Are you able to comment further on the source for this one please, and its actual effects? My reading of the referenced page is that it may be unnecessary.
Deciso DEC697

The setting alters the way the incoming packets (which are signaled via interrupts) are handled, namely directly or deferred, by putting it into a queue to handle multiple packets more effiently in one go rather than immediately. There are some more tuneables in net.isr to limit how long the queue can get and others:

net.isr.numthreads
net.isr.maxprot
net.isr.defaultqlimit
net.isr.maxqlimit
net.isr.bindthreads
net.isr.maxthreads
net.isr.dispatch

See this discussion: https://github.com/opnsense/core/issues/5415 and many others about the neccessity of this setting (i.e. either deferred or hybrid) for ppp-type links.

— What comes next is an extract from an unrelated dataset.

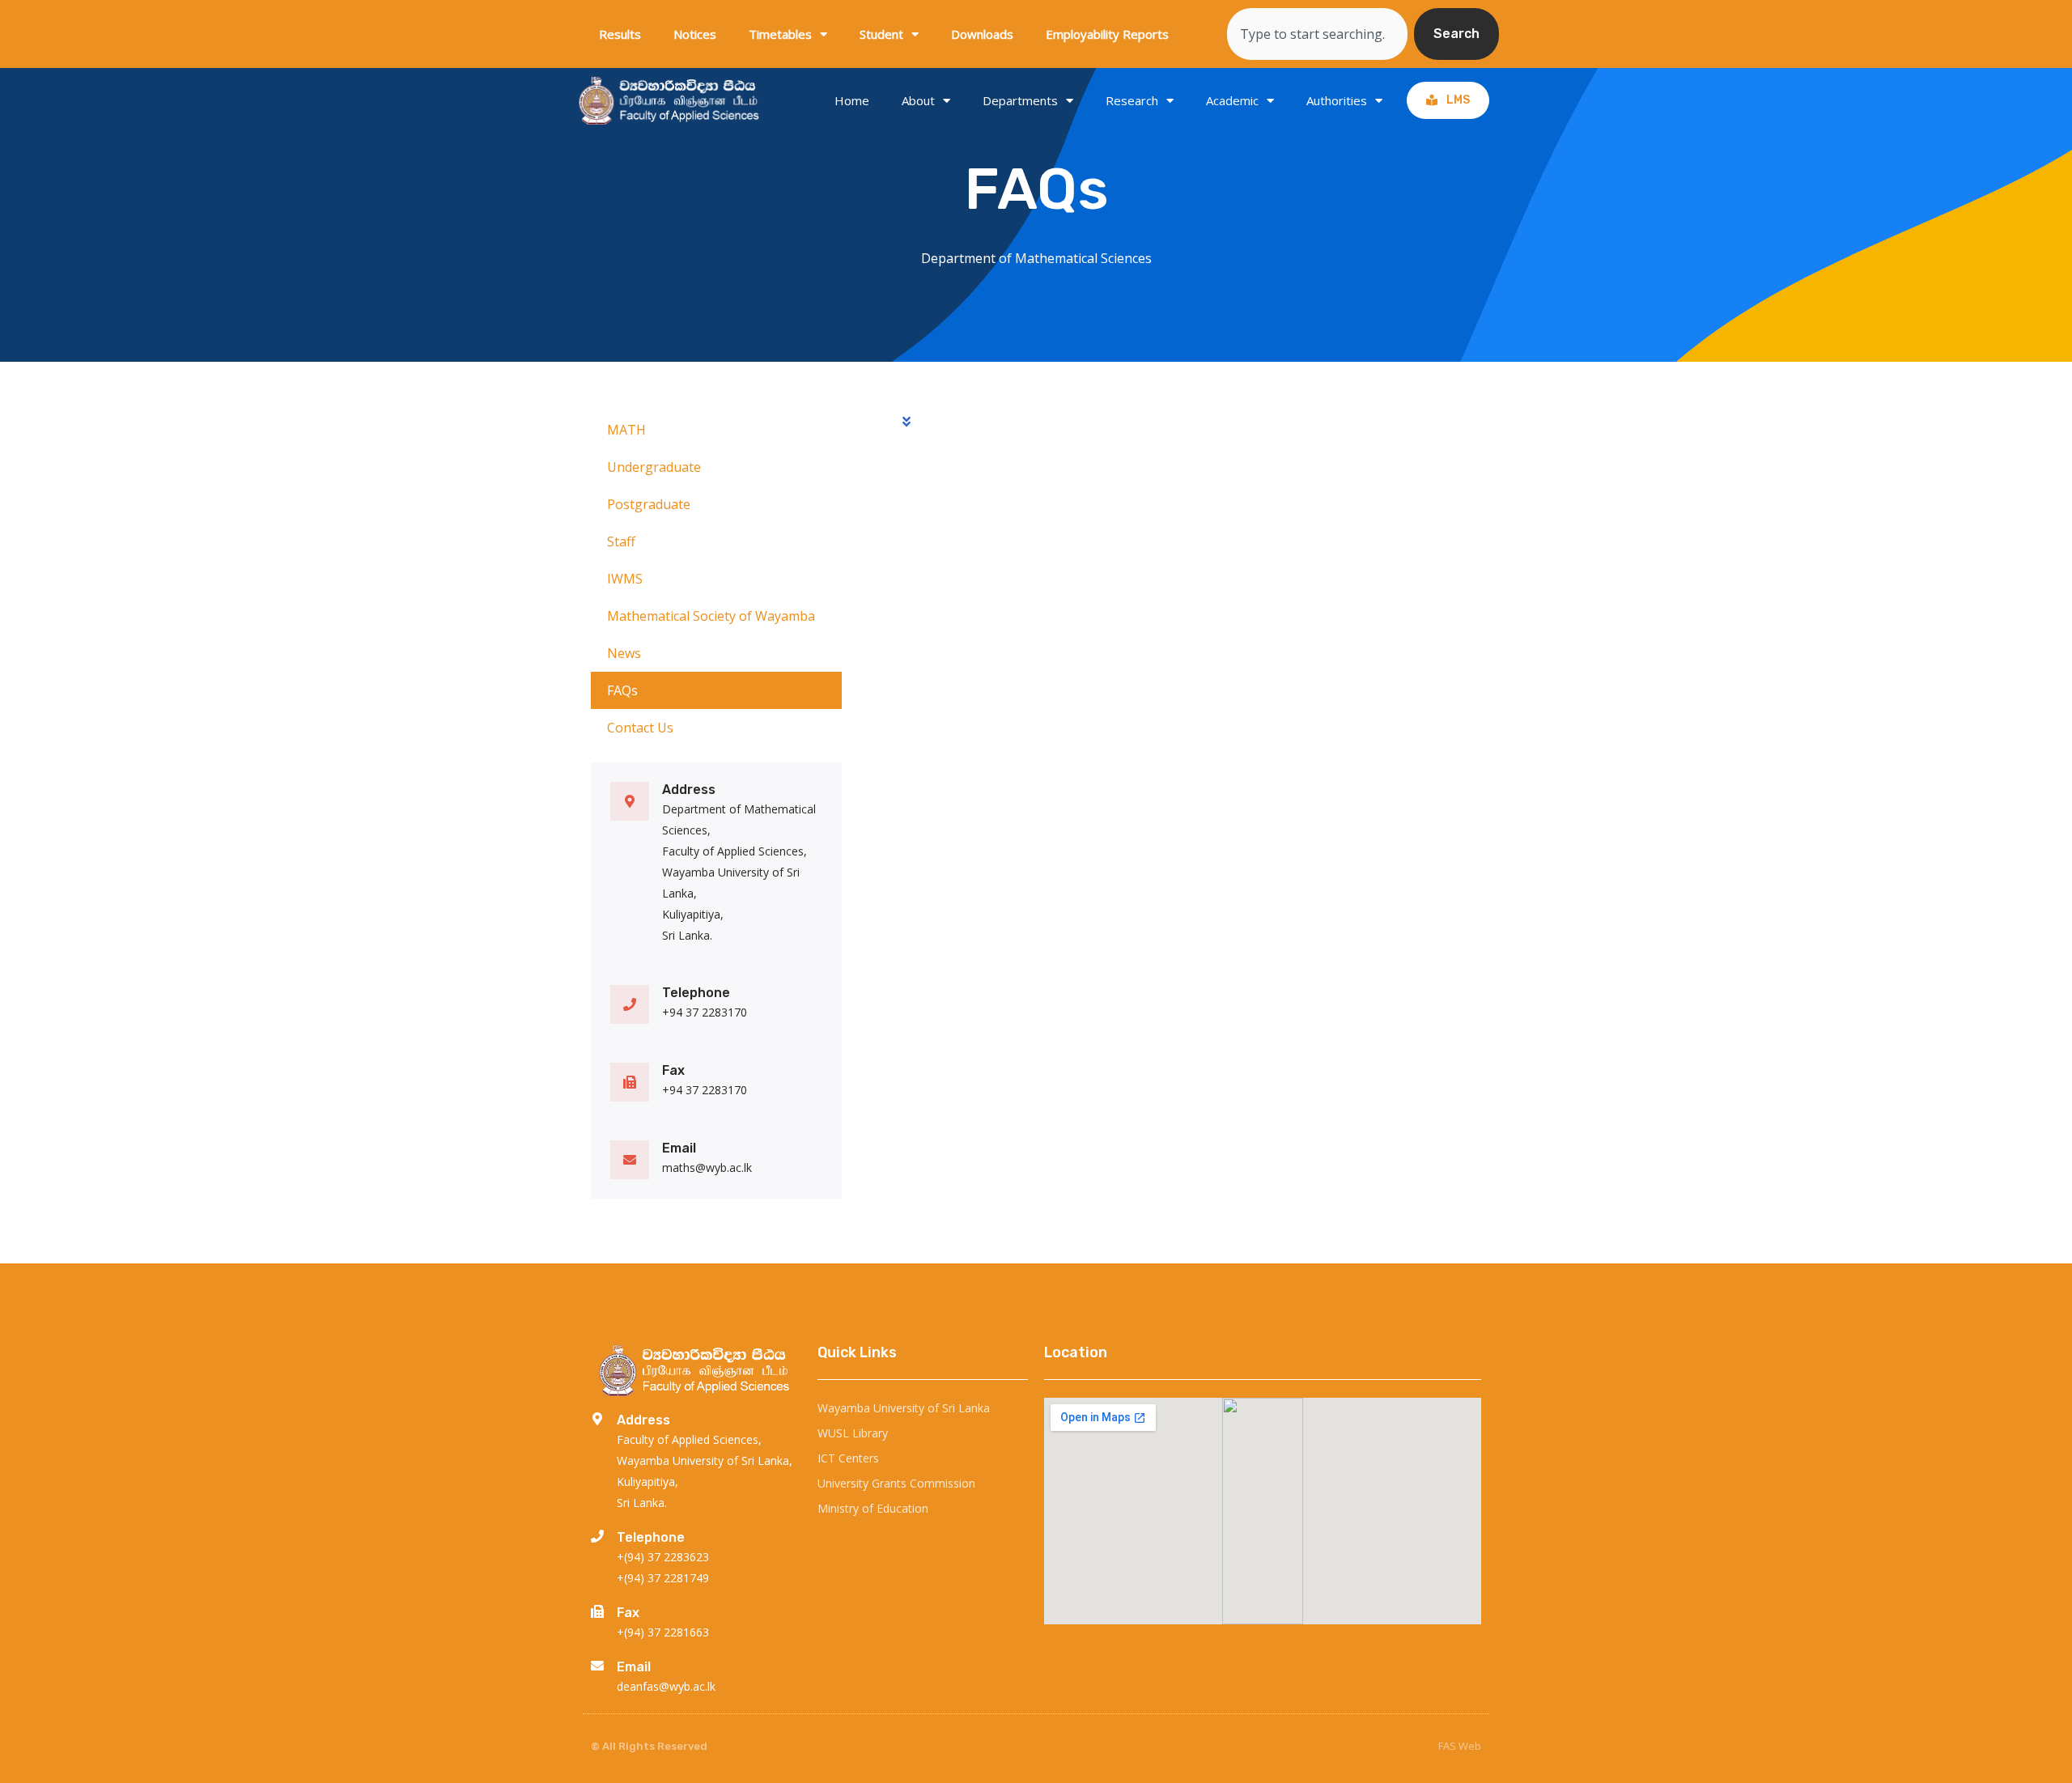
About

The general recommendation for PPPoE on WAN is to use:

net.isr.dispatch: deferred or hybrid
net.isr.maxthreads: -1
net.isr.bindthreads: 1

However, different NIC types also have different handling. Some NICs coalesce multiple packets into only one interrupt in hardware already, so a hardware switch can make things different.
Intel N100, 4* I226-V, 2* 82559, 16 GByte, 500 GByte NVME, ZTE F6005

1100 down / 800 up, Bufferbloat A+

Thank you for the additional explanation, meyergru. From the links I conclude that it is a case of test in your own environment. I had maxthreads and bindthreads set, with dispatch set now. I might re-do the process with testing.
Deciso DEC697

When you have a longstanding experience, you know how such low-level things work.

I remember that I once wrote a printer buffer for MS-DOS. The machine hardware had a parallel port, which gave you a status of if it can handle the next byte to output. The default implementation of the "print one character" system call was to do a busy wait for a clear status and only then output the character. This was a synchronous process.

Needless to say, that with a non-concurrent OS like MS-DOS, the whole machine was blocked until the print process was finished. The remedy was to use a memory buffer queue and append every character there. In addition to that, there was a timed event that then tried if the status was clear and send as many bytes as it could from the buffer.

That way, if the buffer size was sufficient, you could "print" a job in virtually no time and continue work, while the real printing was done asynchronously in the background. Also, there were much less busy waits, so the overall overhead was reduced.

In reality, a try to send as many bytes as possible was also made at the end of the "print one character" call, but those byte were of course first taken from the buffer in order.

I guess you can see the similarity to net.isr.dispatch = "deferred": With "hybrid", the NIC interrrupt is potentially handled immediately. That way, you get the best of both worlds, because with "deferred", there can be small latencies.

P.S.: I know - "war stories"... ;-)
Intel N100, 4* I226-V, 2* 82559, 16 GByte, 500 GByte NVME, ZTE F6005

1100 down / 800 up, Bufferbloat A+

I understand. I did similar for serial printer output (and keyboard input) on a CP/M machine, but that was a long time ago.
Deciso DEC697